Effects of Different Scan Projections on the Quantitative Ultrasound-Based Evaluation of Hepatic Steatosis

Healthcare 2022, 10(2), 374; https://doi.org/10.3390/healthcare10020374
by Laura De Rosa 1,2, Antonio Salvati 3, Ferruccio Bonino 4, Maurizia Rossana Brunetto 3 and Francesco Faita 1,*
Reviewer 1: Anonymous
Reviewer 2:
Reviewer 3: Anonymous
Healthcare 2022, 10(2), 374; https://doi.org/10.3390/healthcare10020374
Submission received: 22 December 2021 / Revised: 28 January 2022 / Accepted: 11 February 2022 / Published: 14 February 2022

Round 1

Reviewer 1 Report

In this paper, the authors evaluate the differences in the classification of the level of hepatic steatosis by using different scan views (subcostal and intercostal) and showed that two different scan projections do not create a significant effect on the assessment of hepatic-renal ratio (HR) and Steato-score, however significant differences between the two parameters were observed only for patients with no steatosis or a mild level of it.

However, I have some concerns regarding the experimental steps and the novelty of the manuscript by the authors. First of all, in figure 1, what is the exact depth for these two white ROI with the unit? For the general readers, I think this information should be given in the text or at least should be mentioned into the figure description besides representing the figure. I am estimating that even if the same depth for two scan views is achievable for the region of interest, the depth for each patient should be different due to the non-uniform distribution of the liver fat. I think the depth distribution for 214 patients should be shown to see more details. Additionally, I would like to read more information on how to manage to put the same position for ROI in-depth direction. Before collecting the data from the patient, is it done any phantom experiment for adjusting the same depth for two scan views? Is there any limitation regarding depth capability for two scan views?

 

According to the result in the manuscript, especially the conclusion part, the authors claimed that “the acquisition procedure needs to be standardized and the scan projection has to be kept unvaried in order to compare results from different groups and studies”, so this sentence implied that the study did not complete yet and maybe we cannot conclude that both scan projection should be acquired for each patient to evaluate inaccurate way or not? I would like to see a certain conclusion instead of implying that the acquisition procedure needs to be standardized.

Author Response

In this paper, the authors evaluate the differences in the classification of the level of hepatic steatosis by using different scan views (subcostal and intercostal) and showed that two different scan projections do not create a significant effect on the assessment of hepatic-renal ratio (HR) and Steato-score, however significant differences between the two parameters were observed only for patients with no steatosis or a mild level of it.

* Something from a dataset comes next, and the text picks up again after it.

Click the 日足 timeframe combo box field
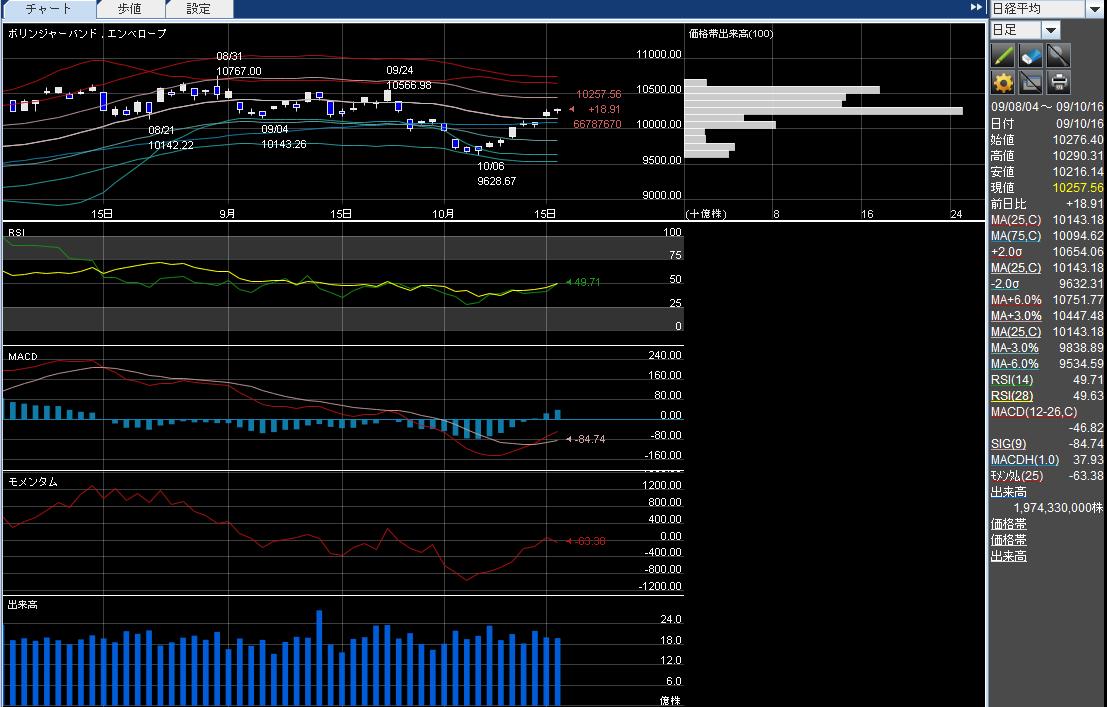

However, I have some concerns regarding the experimental steps and the novelty of the manuscript by the authors. First of all, in figure 1, what is the exact depth for these two white ROI with the unit? For the general readers, I think this information should be given in the text or at least should be mentioned into the figure description besides representing the figure.

 

Authors’ response: Thank you for your comment. Accordingly, we added information about the ROIs depth in the caption of the Figure 1. In particular, the two ROIs were placed at 6-6.5 cm on the subcostal scan view, and at 6-9 cm in the intercostal scan view, for the hepatic and renal ROI respectively.

 

I am estimating that even if the same depth for two scan views is achievable for the region of interest, the depth for each patient should be different due to the non-uniform distribution of the liver fat. I think the depth distribution for 214 patients should be shown to see more details. Additionally, I would like to read more information on how to manage to put the same position for ROI in-depth direction.

 

Authors response: Thank you for your accurate analysis on this methodological point. Sure, it is most important to discuss about this. It is right to observe that the two ROIs depth differs slightly between the patients. This is probably due to the fact that the anatomical position of the kidney depends on the structural body conformation of each patient more than on the not-uniform distribution of the fat. The most important matter is, at least into standard scan view (subcostal view), to place the two ROIs as much as possible at the same depth. This is easy achievable with our Matlab software because, after placing the renal ROI, a horizontal line automatically appears to guide the sonographer in positioning the liver ROI. However, some small differences in the depth are allowed as another important point is to draw ROIs covering a homogeneous parenchyma without small vessels and other structures. This concept was added to the manuscript.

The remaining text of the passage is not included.